Student Spotlight: Ahmed Kenawy

| Wed, 03/31/21

Chemistry major Ahmed Kenawy will begin courses in FSU's College of Medicine this summer. Courtesy photo.

Ahmed Kenawy is a senior pursuing a bachelor’s degree in biochemistry, within the Department of Chemistry and Biochemistry, with minors in biological science and mathematics, all part of the College of Arts and Sciences. As one of the recipients of FSU’s highly-competitive Presidential Scholarships, Kenawy’s access to special opportunities and projects across campus has led him to conduct, publish, and present his own research on advancements in neuroimaging. He was recently accepted into FSU’s College of Medicine and is on track to begin courses in Summer 2021.

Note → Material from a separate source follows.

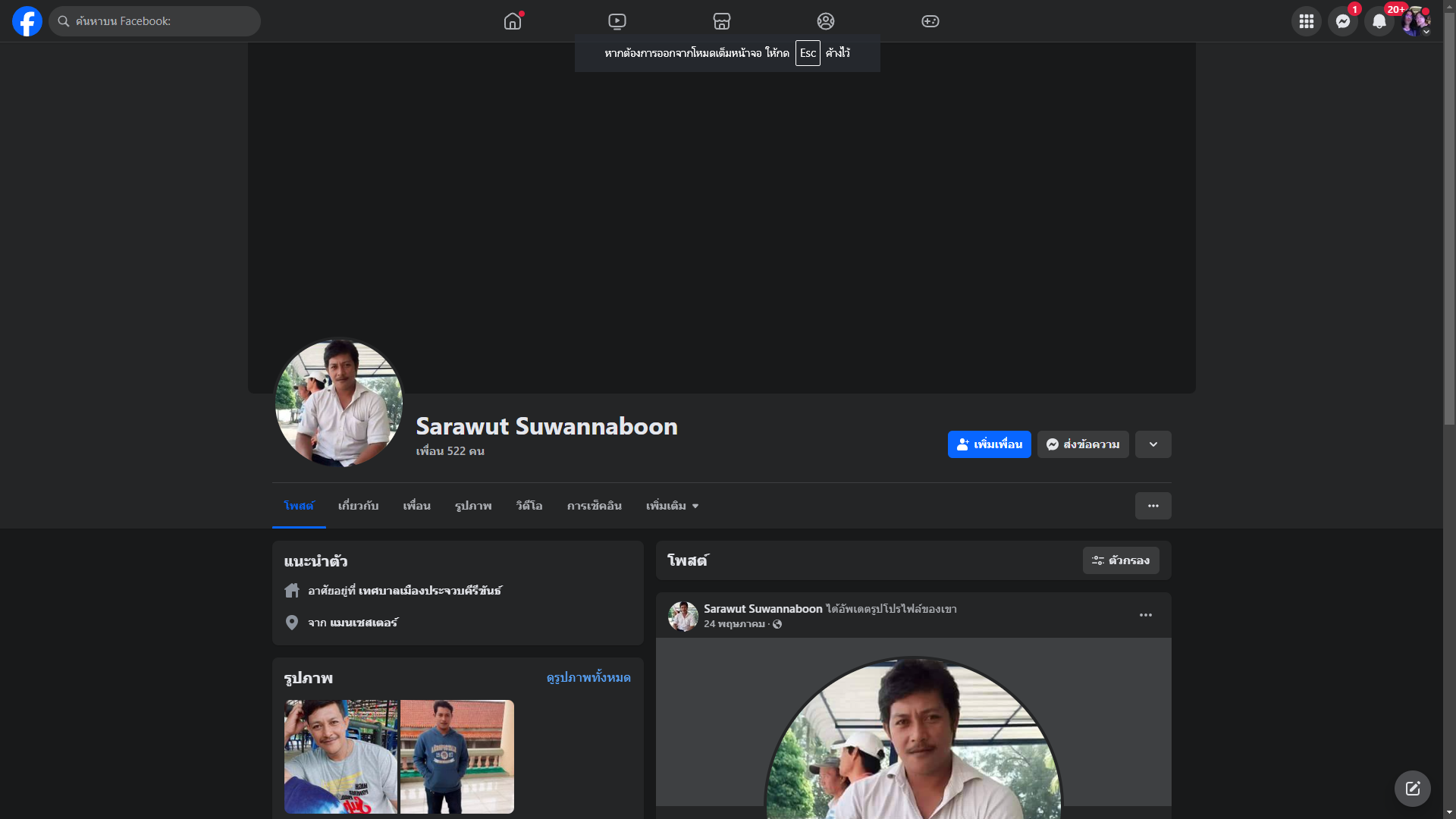Switch to the รูปภาพ tab
The height and width of the screenshot is (819, 1456).
tap(473, 506)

Tell me about yourself. What brought you to FSU?

I'm from Panama City, Fla. The two things that played a big role in my decision to attend FSU were the chance be a part of the Honors Medical Scholars Society and my acceptance into the Presidential Scholar’s Program. I also enjoyed the university’s culture and diversity among students and their fields of study.

What inspired you to choose your major and minor(s)?

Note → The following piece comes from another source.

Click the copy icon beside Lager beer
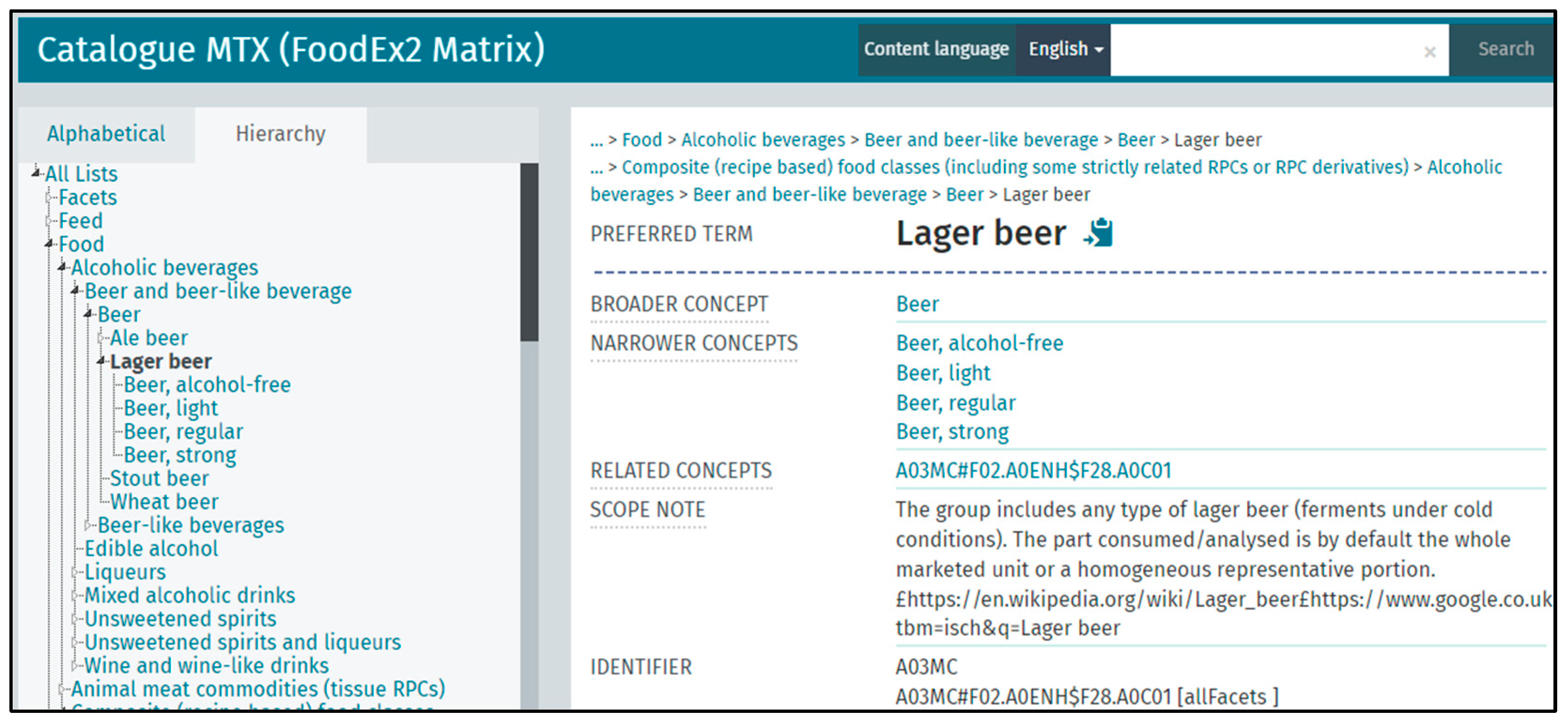click(1099, 233)
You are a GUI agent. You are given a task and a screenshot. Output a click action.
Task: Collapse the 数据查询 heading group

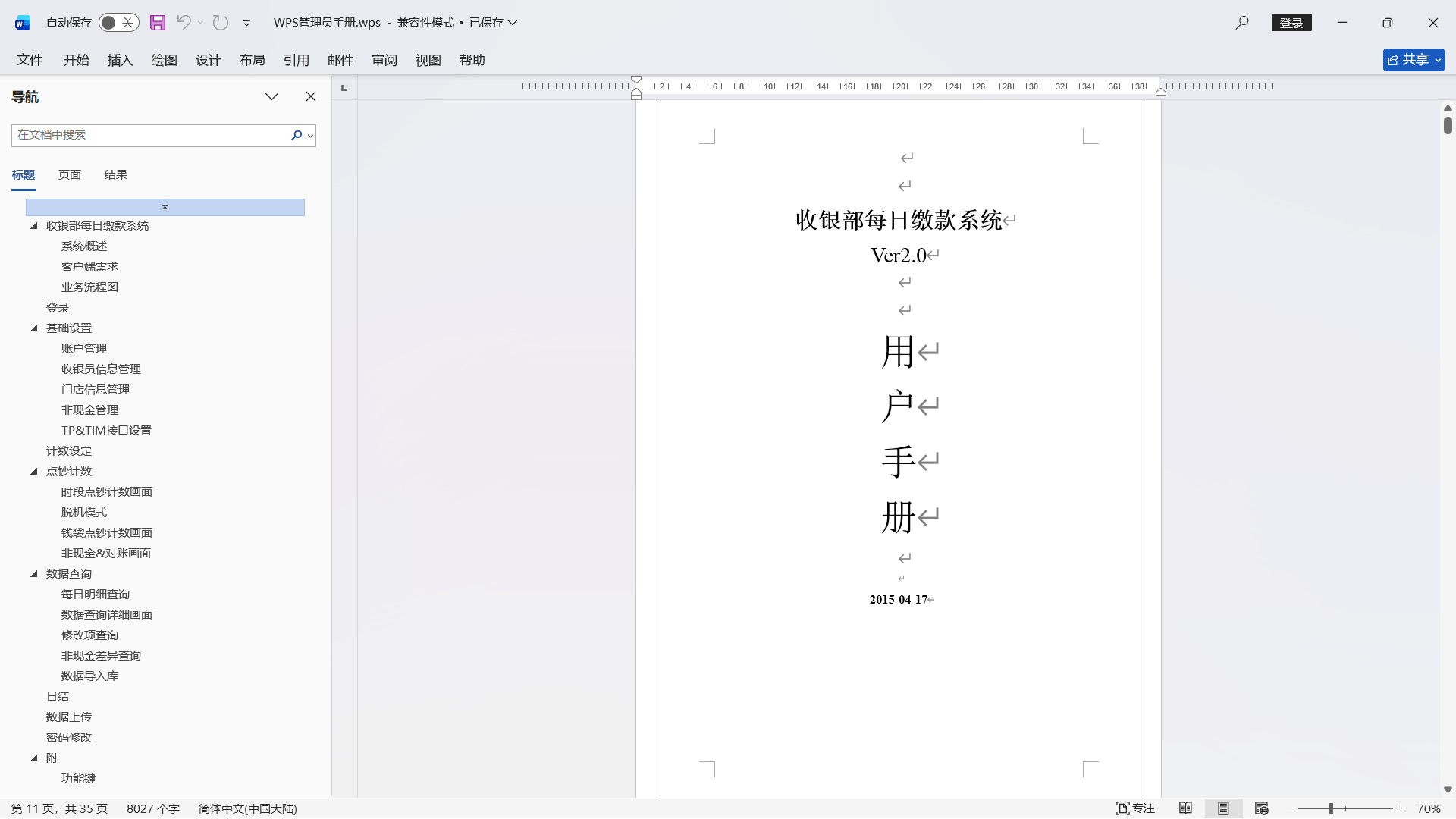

My favorite subject in high school was chemistry. When I reached college, I loved the connection between chemistry and biology, so biochemistry was the perfect major for me. I chose biological science and mathematics as minors because they were recommended courses for my major but they both ended up being very useful to me in my upper-level classes.

FSU’s Presidential Scholars Program provides four years of academic support to undergraduate students who have demonstrated the potential to become the leaders and innovators of their generation. How has your experience been as an FSU Presidential Scholar?

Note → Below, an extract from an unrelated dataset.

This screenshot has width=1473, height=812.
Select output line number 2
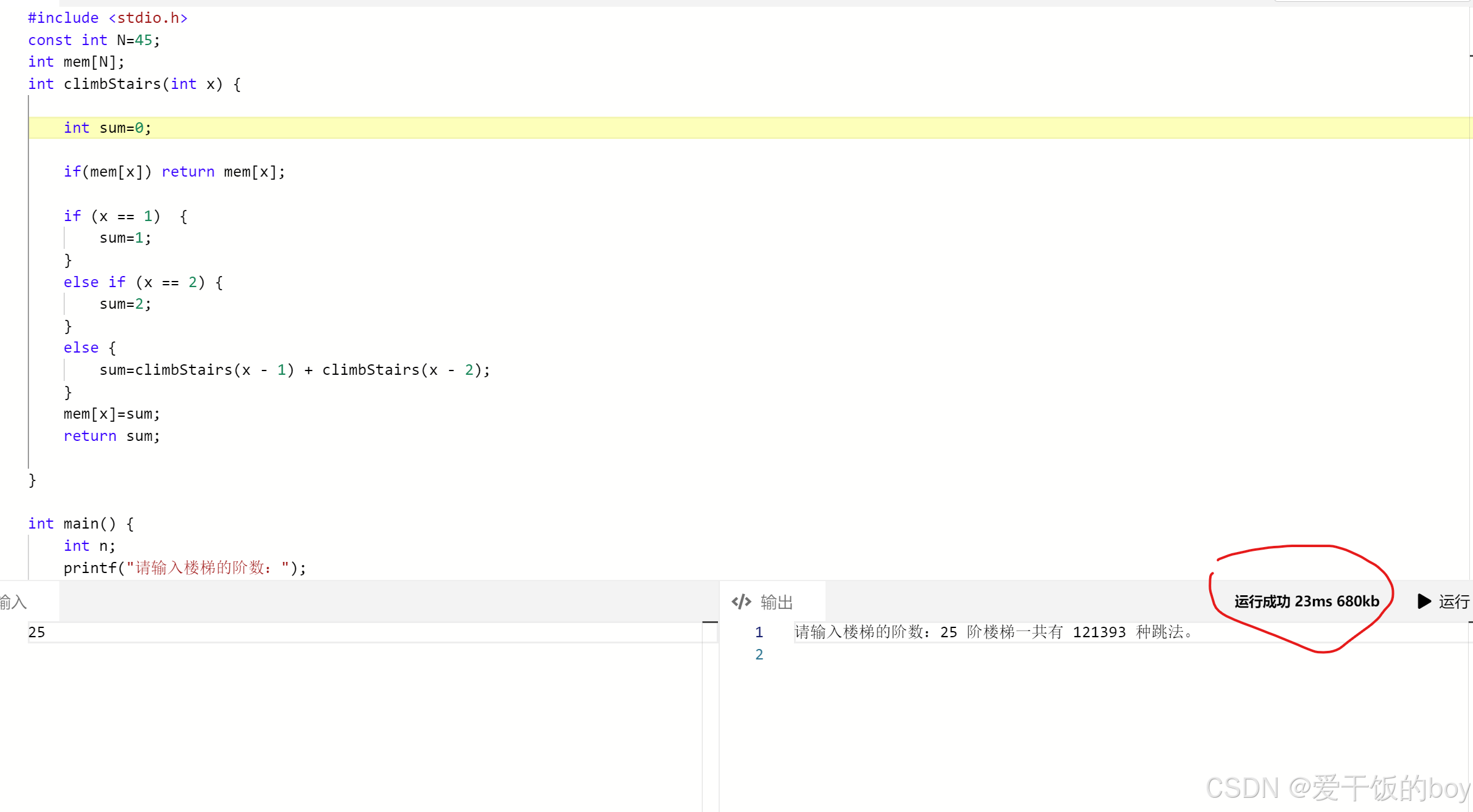pyautogui.click(x=759, y=655)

The Presidential Scholar’s Program has allowed me to connect with so many like-minded students. The best part is the volume of opportunities available to participate in unique research internships. I completed a position as a clinical medical assistant at Dr. Fred Ross’ family medicine clinic here in Tallahassee. I was able to assist triage patients and scribe several doctor’s visits. This experience motivated me to work harder in achieving my career goals and proved that I was on the right path.

In Fall 2020, you published research in the Journal of Neuroimaging, a peer-reviewed scientific journal covering all emerging research in the field. What was your research about? How was your work received?

In Summer 2019, I had the opportunity to shadow endovascular neurosurgeon Dr. Ameer Hassan from Valley Baptist Medical Center. My research focused on individuals who had undergone a procedure called cerebral angiogram that images how blood flows to the brain in order to detect abnormalities and disease. In my study, we analyzed two different methods of the procedure — a newer method where a catheter is inserted through the radial artery in the arm and the standard method where the catheter is placed in the femoral artery.

We found that fluoroscopy time, the amount of time a patient is exposed to radiation, during radial artery access was reduced from 11.23 minutes and eventually plateaued to 6.73 minutes by the end of the study. The goal for doctors is to be able to reach the efficiency of the femoral artery access method, which averages about 4.92 minutes in fluoroscopy time. Because publications have shown that patients prefer radial artery access and deal with fewer complications with this method, it would be ideal for neurosurgeons to make the switch in the push for more ethical medical care.

What is something people don’t know about studying a discipline in the medical field?

One thing people don’t know is that there is a path for every personality in the medical field. As long as you have a passion for the sciences and interest in treating people, you’ll thrive.

You’re a part of the FSU Honors Medical Scholars Society, an organization that prepares its members for a future in the field of medicine through mentorship, medical and community volunteer activities, and shadow opportunities. Tell us a little about your work with this organization and how that work has impacted you.

HMSS is an amazing opportunity to work with other students pursuing a career in the medical field, and I enjoy the focus on patient-centered care. As HMSS co-president and outreach chair, I conducted our general body meetings and invited guests from the medical field to speak on various topics in medicine such as hospice care, mental health, and the presence of health care disparities across the United States.

Are there any faculty or staff that have helped you during your time at FSU?

Dr. Elizabeth Foster, assistant dean from the College of Medicine and adviser for HMSS, guided me throughout my time at FSU as a pre-med student. Assistant professor Joel Smith, from the Department of Chemistry and Biochemistry, taught the most challenging, yet rewarding, organic chemistry course that truly prepared me for my career.

What do you like to do when you’re not doing schoolwork?

I like playing sports such as basketball, soccer, and tennis because they help to keep my mind clear. I also like to read, particularly books that address topics outside of the medical field, such as history or religion.

What are some of your career goals?

My major goal right now is to finish medical school. I am trying to keep my options open in terms of which medical specialty to pursue. I enjoy research and teaching but I also love the idea of meeting and helping patients firsthand as a physician. 

What advice do you have for fellow students?

Try your best to seek out all the opportunities that are available at FSU. So many events and chances to network are missed because students don’t ask questions or visit advisers. Another piece of advice would be for students to prioritize their goals and complete tasks one at a time as this can feel less stressful and much more rewarding.